▼
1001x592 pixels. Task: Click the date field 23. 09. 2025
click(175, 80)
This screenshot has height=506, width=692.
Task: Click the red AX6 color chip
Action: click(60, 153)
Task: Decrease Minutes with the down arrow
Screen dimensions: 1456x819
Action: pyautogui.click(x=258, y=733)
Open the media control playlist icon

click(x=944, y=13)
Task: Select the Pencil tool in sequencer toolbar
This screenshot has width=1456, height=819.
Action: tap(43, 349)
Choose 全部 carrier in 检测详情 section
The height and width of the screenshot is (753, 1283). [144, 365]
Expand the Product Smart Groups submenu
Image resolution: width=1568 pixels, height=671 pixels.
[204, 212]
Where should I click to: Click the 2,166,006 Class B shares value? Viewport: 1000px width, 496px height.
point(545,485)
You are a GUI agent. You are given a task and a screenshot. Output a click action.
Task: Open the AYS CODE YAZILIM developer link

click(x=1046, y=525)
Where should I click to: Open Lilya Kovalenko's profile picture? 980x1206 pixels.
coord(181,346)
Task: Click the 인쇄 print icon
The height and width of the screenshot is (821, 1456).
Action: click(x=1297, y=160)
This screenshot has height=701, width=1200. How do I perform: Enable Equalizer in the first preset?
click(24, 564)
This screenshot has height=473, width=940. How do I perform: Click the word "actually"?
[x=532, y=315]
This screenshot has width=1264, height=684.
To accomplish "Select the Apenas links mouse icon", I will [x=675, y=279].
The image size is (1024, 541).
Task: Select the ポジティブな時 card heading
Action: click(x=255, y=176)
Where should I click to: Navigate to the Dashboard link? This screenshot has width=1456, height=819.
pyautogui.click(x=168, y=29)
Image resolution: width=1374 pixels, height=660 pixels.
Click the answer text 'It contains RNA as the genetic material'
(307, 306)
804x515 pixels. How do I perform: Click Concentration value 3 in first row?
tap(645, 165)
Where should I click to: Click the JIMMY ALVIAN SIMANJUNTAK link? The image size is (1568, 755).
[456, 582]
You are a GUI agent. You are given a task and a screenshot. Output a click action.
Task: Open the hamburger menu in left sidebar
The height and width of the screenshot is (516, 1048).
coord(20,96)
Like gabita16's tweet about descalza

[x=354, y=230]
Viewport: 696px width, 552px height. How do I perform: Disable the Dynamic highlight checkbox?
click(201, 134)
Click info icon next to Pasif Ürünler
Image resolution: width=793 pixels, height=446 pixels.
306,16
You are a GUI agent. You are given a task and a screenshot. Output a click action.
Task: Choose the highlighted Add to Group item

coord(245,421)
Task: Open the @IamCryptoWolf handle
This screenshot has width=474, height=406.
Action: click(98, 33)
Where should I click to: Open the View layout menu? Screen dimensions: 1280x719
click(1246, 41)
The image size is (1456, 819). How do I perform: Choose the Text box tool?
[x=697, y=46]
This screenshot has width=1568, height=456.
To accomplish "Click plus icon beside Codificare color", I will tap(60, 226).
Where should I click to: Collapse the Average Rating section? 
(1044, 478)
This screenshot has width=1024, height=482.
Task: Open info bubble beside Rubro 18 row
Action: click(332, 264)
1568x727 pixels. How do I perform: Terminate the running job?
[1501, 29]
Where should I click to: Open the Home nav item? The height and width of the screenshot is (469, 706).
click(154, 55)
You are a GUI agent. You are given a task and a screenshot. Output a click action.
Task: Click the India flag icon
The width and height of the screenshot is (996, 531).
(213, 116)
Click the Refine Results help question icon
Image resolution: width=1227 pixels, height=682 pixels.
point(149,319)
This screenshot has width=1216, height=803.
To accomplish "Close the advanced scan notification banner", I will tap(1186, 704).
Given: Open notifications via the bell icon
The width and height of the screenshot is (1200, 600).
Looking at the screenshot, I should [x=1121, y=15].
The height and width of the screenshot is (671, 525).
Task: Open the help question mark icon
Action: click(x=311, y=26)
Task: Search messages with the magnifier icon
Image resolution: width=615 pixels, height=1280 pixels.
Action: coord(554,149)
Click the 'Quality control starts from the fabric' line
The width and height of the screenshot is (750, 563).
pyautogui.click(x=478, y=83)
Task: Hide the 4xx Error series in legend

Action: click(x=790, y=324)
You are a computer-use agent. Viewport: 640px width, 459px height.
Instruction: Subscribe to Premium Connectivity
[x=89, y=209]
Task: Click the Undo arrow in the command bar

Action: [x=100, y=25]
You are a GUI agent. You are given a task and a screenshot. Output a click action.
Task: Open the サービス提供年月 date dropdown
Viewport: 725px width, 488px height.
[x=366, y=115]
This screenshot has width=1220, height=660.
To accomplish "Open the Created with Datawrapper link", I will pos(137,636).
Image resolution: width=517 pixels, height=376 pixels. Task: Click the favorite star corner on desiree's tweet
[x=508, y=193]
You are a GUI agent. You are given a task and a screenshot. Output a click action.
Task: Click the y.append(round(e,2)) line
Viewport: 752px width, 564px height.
▲
(Work item)
Give the entries again in full, with nothing changed.

(Result below)
1001x592 pixels. Task: Click the date field 23. 09. 2025
click(175, 80)
This screenshot has height=506, width=692.
Task: Click the red AX6 color chip
Action: click(60, 153)
Task: Decrease Minutes with the down arrow
Screen dimensions: 1456x819
Action: pyautogui.click(x=258, y=733)
Open the media control playlist icon

click(x=944, y=13)
Task: Select the Pencil tool in sequencer toolbar
This screenshot has width=1456, height=819.
Action: tap(43, 349)
Choose 全部 carrier in 检测详情 section
The height and width of the screenshot is (753, 1283). [144, 365]
Expand the Product Smart Groups submenu
Image resolution: width=1568 pixels, height=671 pixels.
[204, 212]
Where should I click to: Click the 2,166,006 Class B shares value? Viewport: 1000px width, 496px height.
point(545,485)
You are a GUI agent. You are given a task and a screenshot. Output a click action.
Task: Open the AYS CODE YAZILIM developer link

click(x=1046, y=525)
Where should I click to: Open Lilya Kovalenko's profile picture? 980x1206 pixels.
coord(181,346)
Task: Click the 인쇄 print icon
The height and width of the screenshot is (821, 1456).
Action: click(x=1297, y=160)
This screenshot has height=701, width=1200. How do I perform: Enable Equalizer in the first preset?
click(24, 564)
This screenshot has height=473, width=940. How do I perform: Click the word "actually"?
[x=532, y=315]
This screenshot has width=1264, height=684.
To accomplish "Select the Apenas links mouse icon", I will [x=675, y=279].
The image size is (1024, 541).
Task: Select the ポジティブな時 card heading
Action: click(x=255, y=176)
Where should I click to: Navigate to the Dashboard link? This screenshot has width=1456, height=819.
pyautogui.click(x=168, y=29)
Image resolution: width=1374 pixels, height=660 pixels.
Click the answer text 'It contains RNA as the genetic material'
(307, 306)
804x515 pixels. How do I perform: Click Concentration value 3 in first row?
tap(645, 165)
Where should I click to: Click the JIMMY ALVIAN SIMANJUNTAK link? The image size is (1568, 755).
[456, 582]
You are a GUI agent. You are given a task and a screenshot. Output a click action.
Task: Open the hamburger menu in left sidebar
The height and width of the screenshot is (516, 1048).
coord(20,96)
Like gabita16's tweet about descalza

[x=354, y=230]
Viewport: 696px width, 552px height. How do I perform: Disable the Dynamic highlight checkbox?
click(201, 134)
Click info icon next to Pasif Ürünler
Image resolution: width=793 pixels, height=446 pixels.
306,16
You are a GUI agent. You are given a task and a screenshot. Output a click action.
Task: Choose the highlighted Add to Group item

coord(245,421)
Task: Open the @IamCryptoWolf handle
This screenshot has width=474, height=406.
Action: click(98, 33)
Where should I click to: Open the View layout menu? Screen dimensions: 1280x719
click(1246, 41)
The image size is (1456, 819). How do I perform: Choose the Text box tool?
[x=697, y=46]
This screenshot has width=1568, height=456.
To accomplish "Click plus icon beside Codificare color", I will tap(60, 226).
Where should I click to: Collapse the Average Rating section? 
(1044, 478)
This screenshot has width=1024, height=482.
Task: Open info bubble beside Rubro 18 row
Action: click(332, 264)
1568x727 pixels. How do I perform: Terminate the running job?
[1501, 29]
Where should I click to: Open the Home nav item? The height and width of the screenshot is (469, 706).
click(154, 55)
You are a GUI agent. You are given a task and a screenshot. Output a click action.
Task: Click the India flag icon
The width and height of the screenshot is (996, 531).
(213, 116)
Click the Refine Results help question icon
Image resolution: width=1227 pixels, height=682 pixels.
point(149,319)
This screenshot has width=1216, height=803.
To accomplish "Close the advanced scan notification banner", I will tap(1186, 704).
Given: Open notifications via the bell icon
The width and height of the screenshot is (1200, 600).
Looking at the screenshot, I should [x=1121, y=15].
The height and width of the screenshot is (671, 525).
Task: Open the help question mark icon
Action: click(x=311, y=26)
Task: Search messages with the magnifier icon
Image resolution: width=615 pixels, height=1280 pixels.
Action: coord(554,149)
Click the 'Quality control starts from the fabric' line
The width and height of the screenshot is (750, 563).
pyautogui.click(x=478, y=83)
Task: Hide the 4xx Error series in legend

Action: click(x=790, y=324)
You are a computer-use agent. Viewport: 640px width, 459px height.
Instruction: Subscribe to Premium Connectivity
[x=89, y=209]
Task: Click the Undo arrow in the command bar

Action: [x=100, y=25]
You are a GUI agent. You are given a task and a screenshot. Output a click action.
Task: Open the サービス提供年月 date dropdown
Viewport: 725px width, 488px height.
[x=366, y=115]
This screenshot has width=1220, height=660.
To accomplish "Open the Created with Datawrapper link", I will pos(137,636).
Image resolution: width=517 pixels, height=376 pixels. Task: Click the favorite star corner on desiree's tweet
[x=508, y=193]
You are a GUI agent. You are given a task and a screenshot. Output a click action.
Task: Click the y.append(round(e,2)) line
Viewport: 752px width, 564px height.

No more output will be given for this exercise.